The three participated in the Idaho Debates, broadcast statewide on Idaho Public Television on Friday night. The 90-minute program also is now available for viewing online at

Risch said in his closing comments, “Look, this is an easy choice in this particular race. You have a conservative Republican, myself, with a long conservative record. There’s no surprises here. … On the other side you have a committed liberal Democrat. I make no complaints about that. I mean, there’s a choice, and people should have a clear choice like they have in this race.”

The second-term senator, longtime state Senate leader and former lieutenant governor and governor said, “If they want Idaho to be what Idaho is, I’m your guy. On the other hand, if you want to move Idaho in a different direction, more left, then, you have the votes, you go the other way.”

Jordan, a former two-term state representative, Coeur d’Alene Tribal Council member, direct descendant of Native American chiefs, businesswoman and the 2018 Democratic nominee for governor, countered, “Sen.

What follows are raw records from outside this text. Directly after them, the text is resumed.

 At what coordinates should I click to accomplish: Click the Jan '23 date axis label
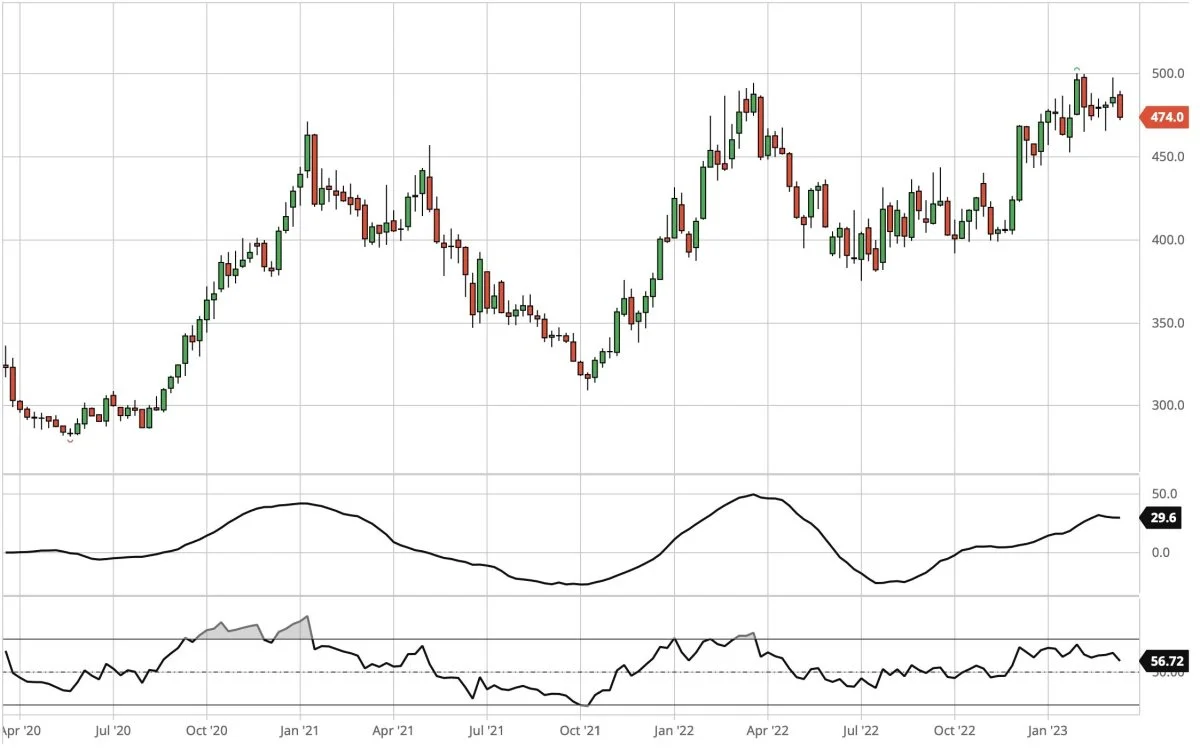pyautogui.click(x=1047, y=731)
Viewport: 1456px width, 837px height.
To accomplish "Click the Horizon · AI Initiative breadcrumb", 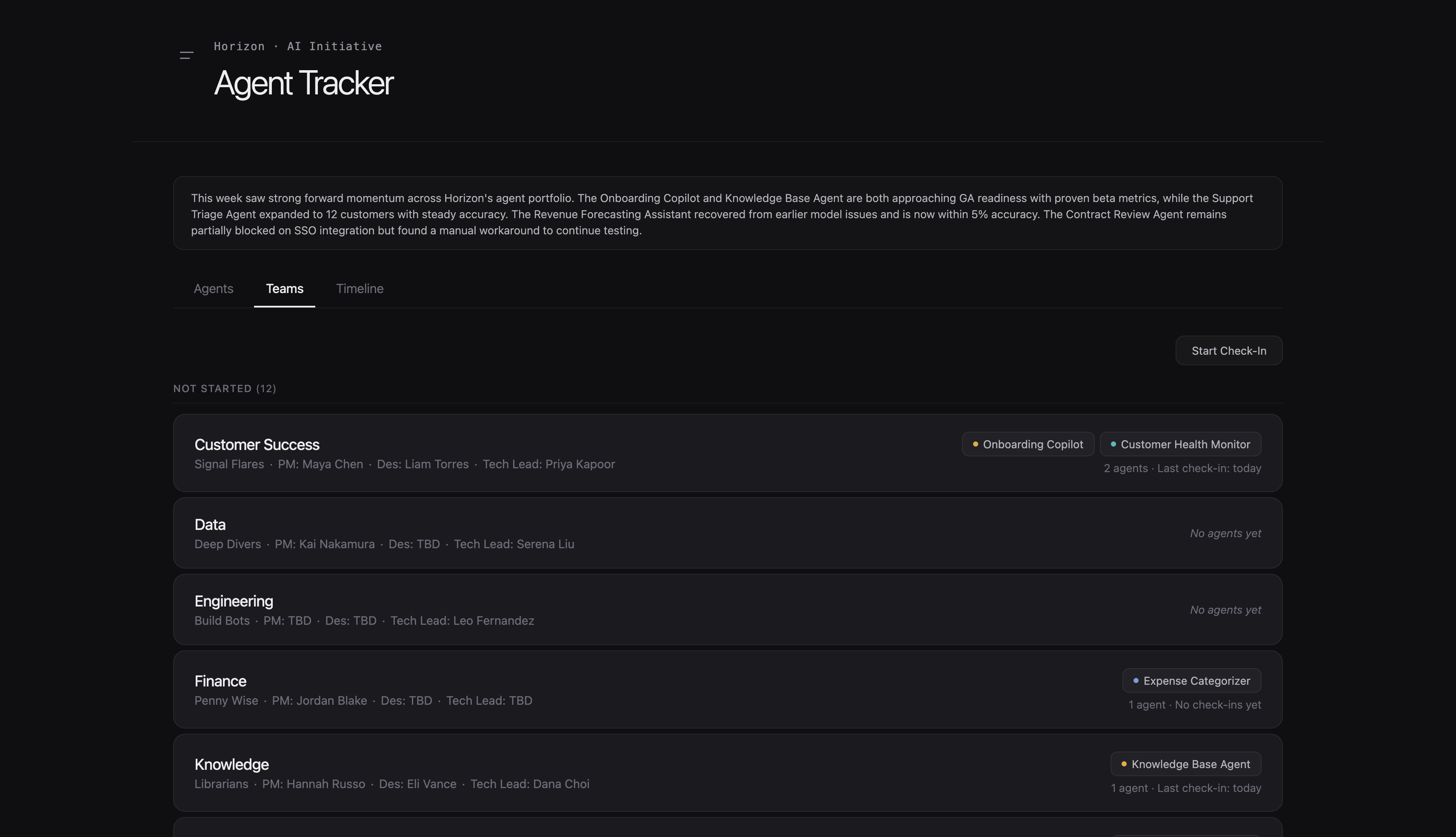I will click(x=298, y=46).
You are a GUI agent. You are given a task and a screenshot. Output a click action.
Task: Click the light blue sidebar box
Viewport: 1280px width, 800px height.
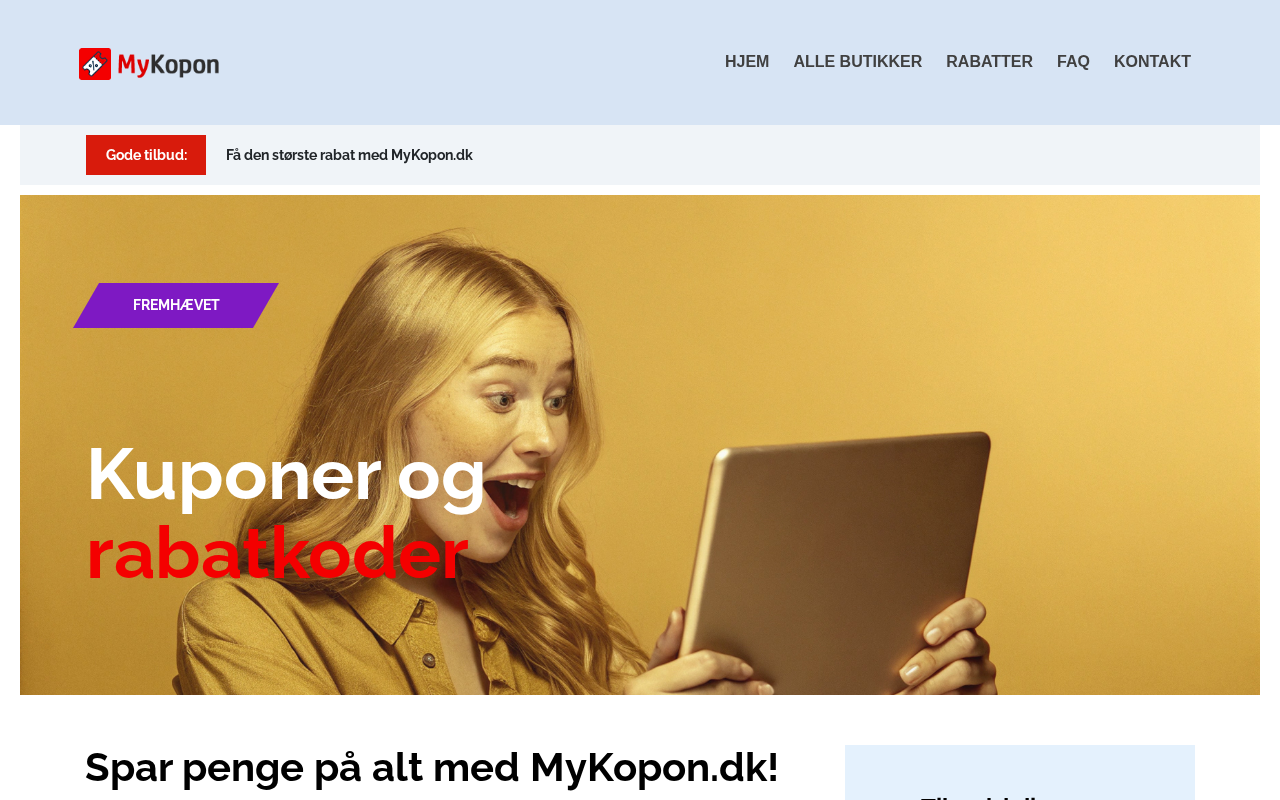point(1020,772)
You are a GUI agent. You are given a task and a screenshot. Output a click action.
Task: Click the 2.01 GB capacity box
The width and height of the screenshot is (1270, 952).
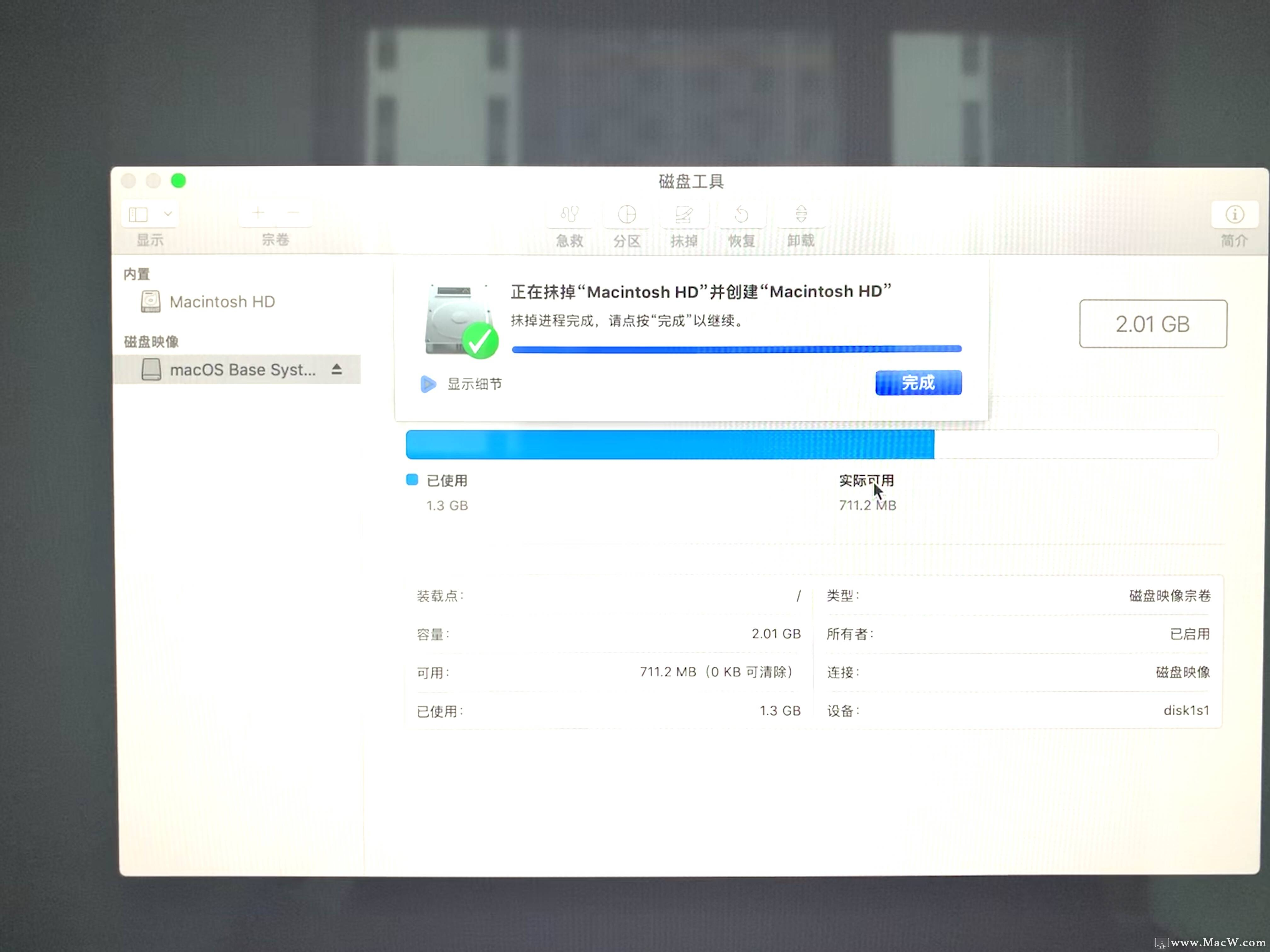[x=1153, y=324]
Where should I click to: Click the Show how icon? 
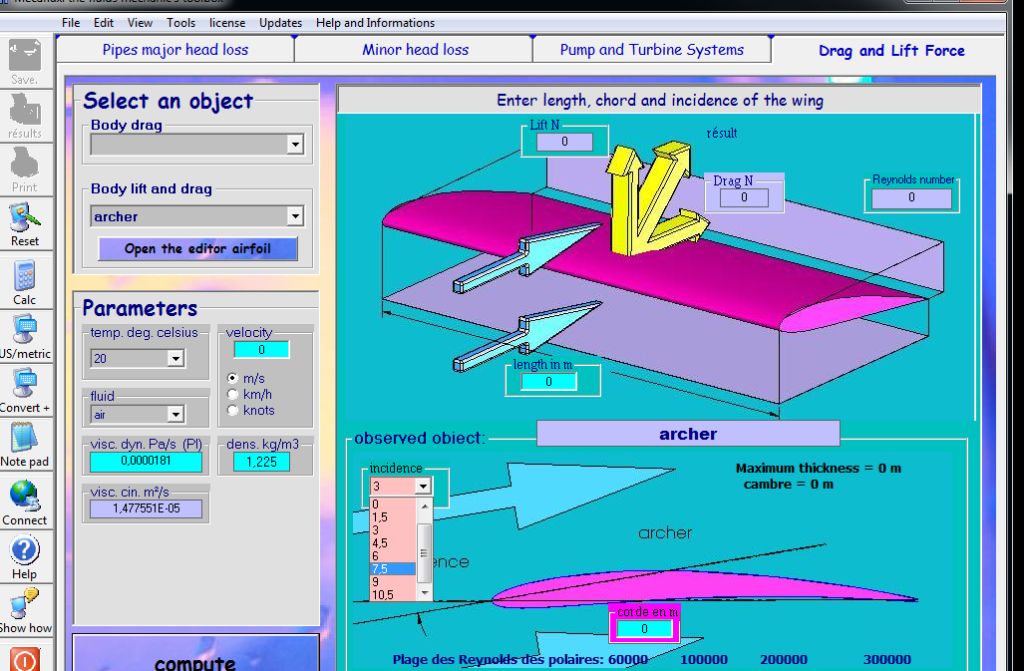click(x=24, y=606)
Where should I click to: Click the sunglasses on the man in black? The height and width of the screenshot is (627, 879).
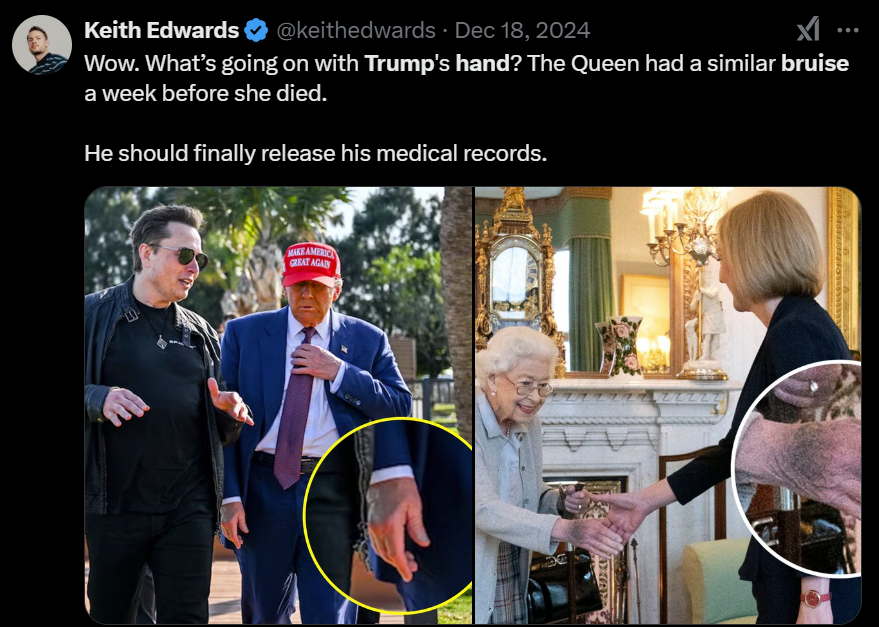[x=182, y=255]
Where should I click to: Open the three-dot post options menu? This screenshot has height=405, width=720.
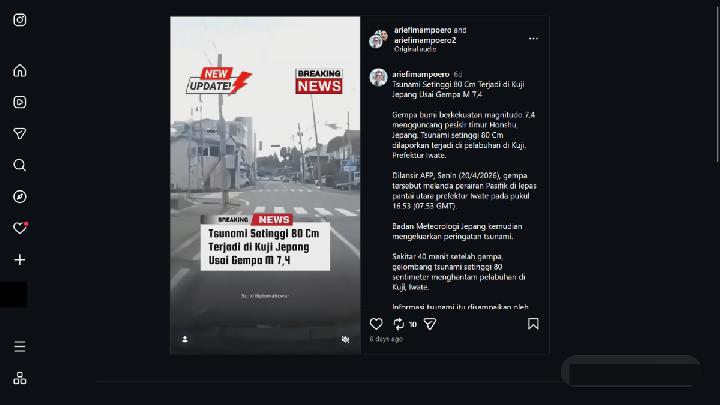point(533,39)
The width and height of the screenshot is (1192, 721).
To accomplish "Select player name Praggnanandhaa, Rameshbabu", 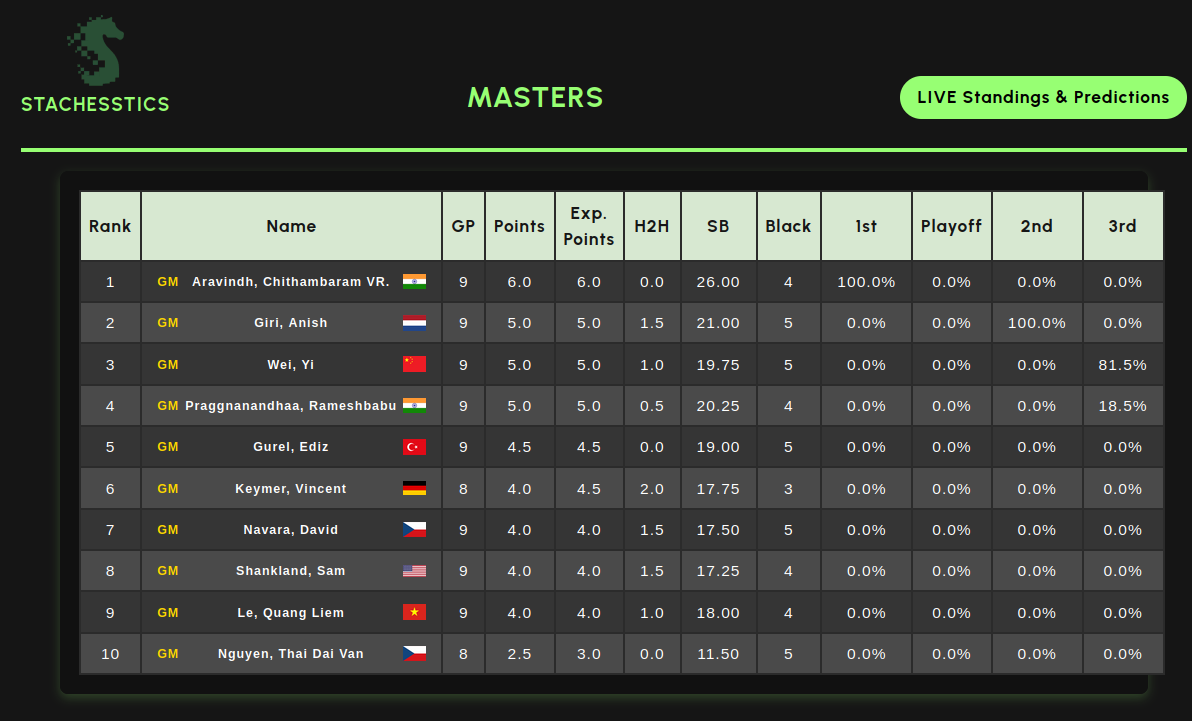I will pos(290,406).
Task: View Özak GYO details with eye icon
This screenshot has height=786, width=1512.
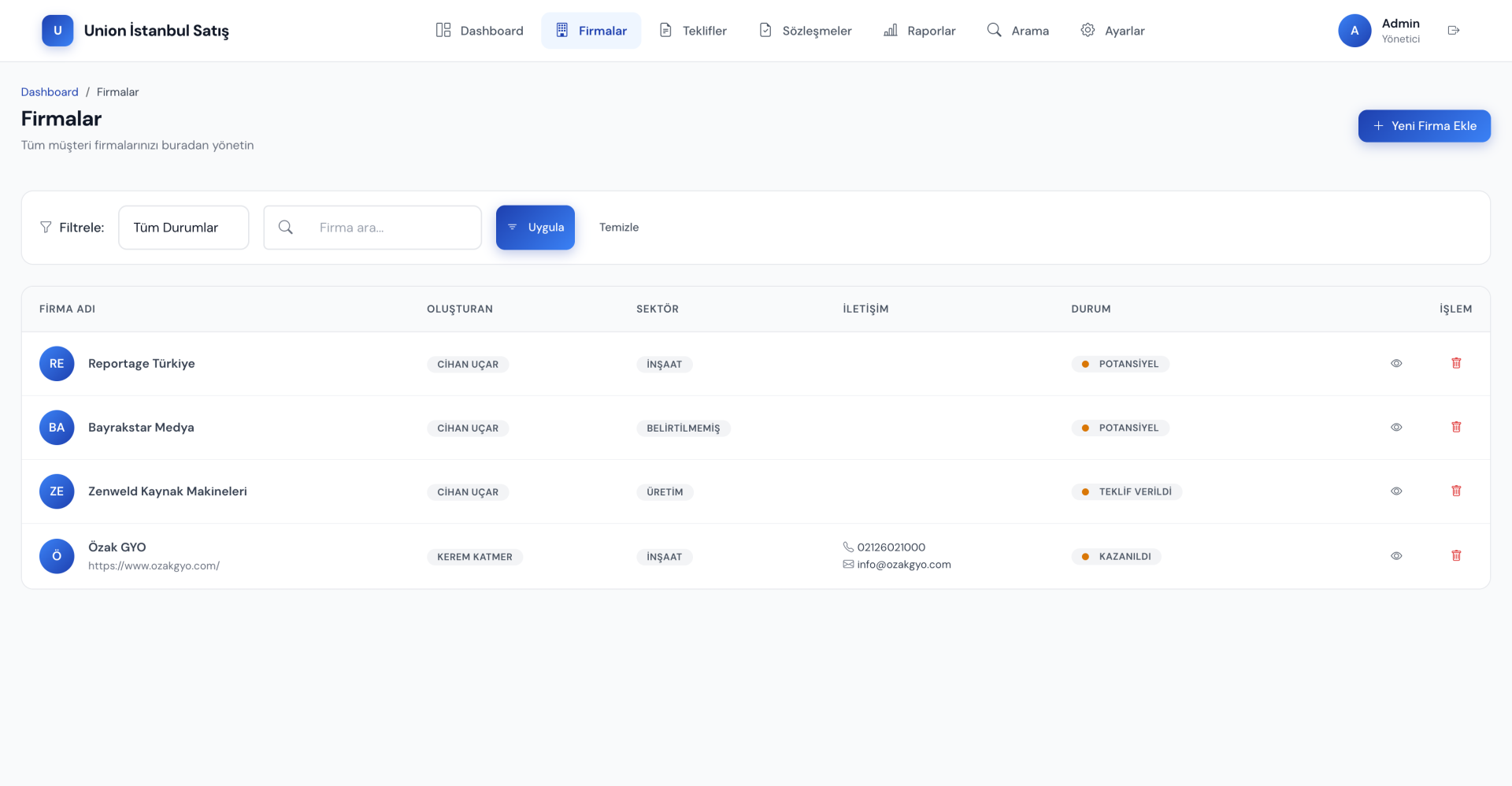Action: coord(1396,555)
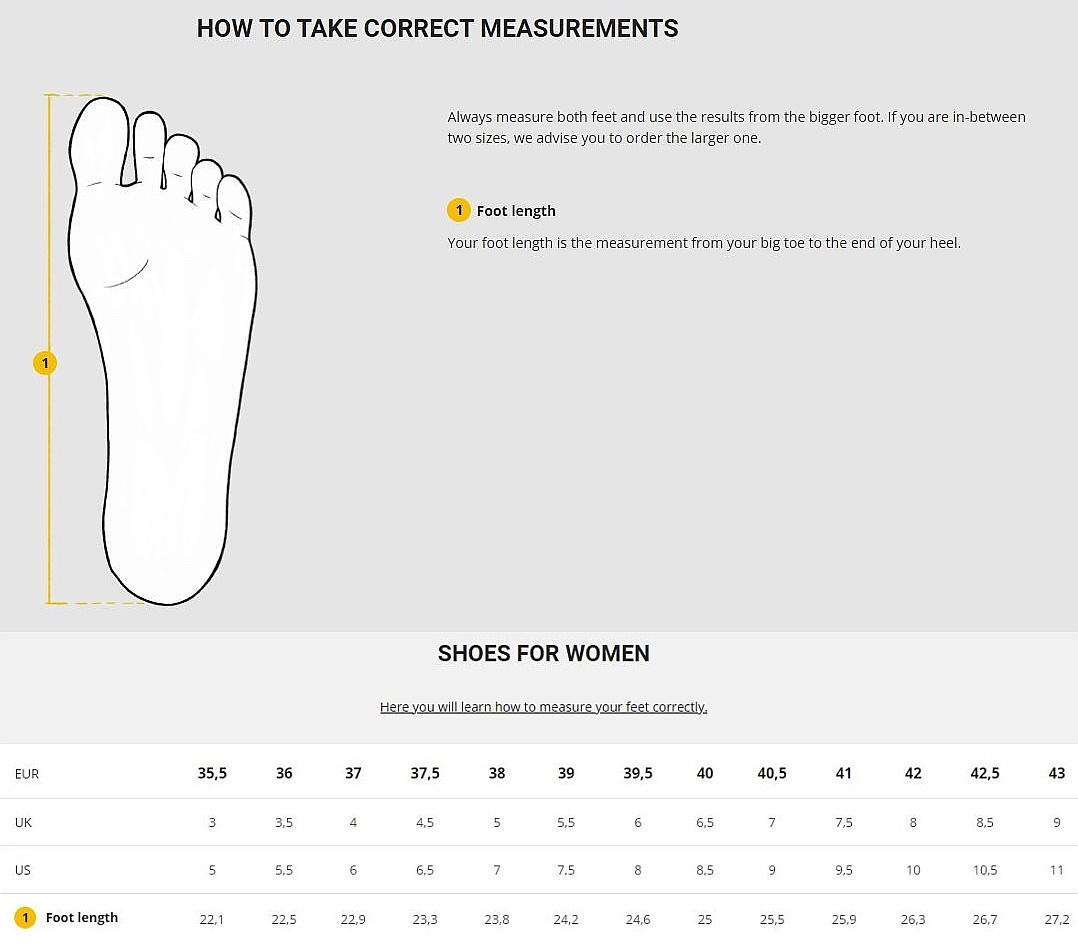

Risch believes this race is a coronation and not an election, and he refuses to debate me, saying he doesn’t believe a debate is a good place to publish his views. That’s not what a debate is about, and he should have to answer for his record. He’s not respecting the democratic process and he’s taking advantage of Idahoans. With our limited ability to contact voters, he should be taking every opportunity to reach the voters and show some leadership in this critical moment of crisis, and it’s unacceptable.”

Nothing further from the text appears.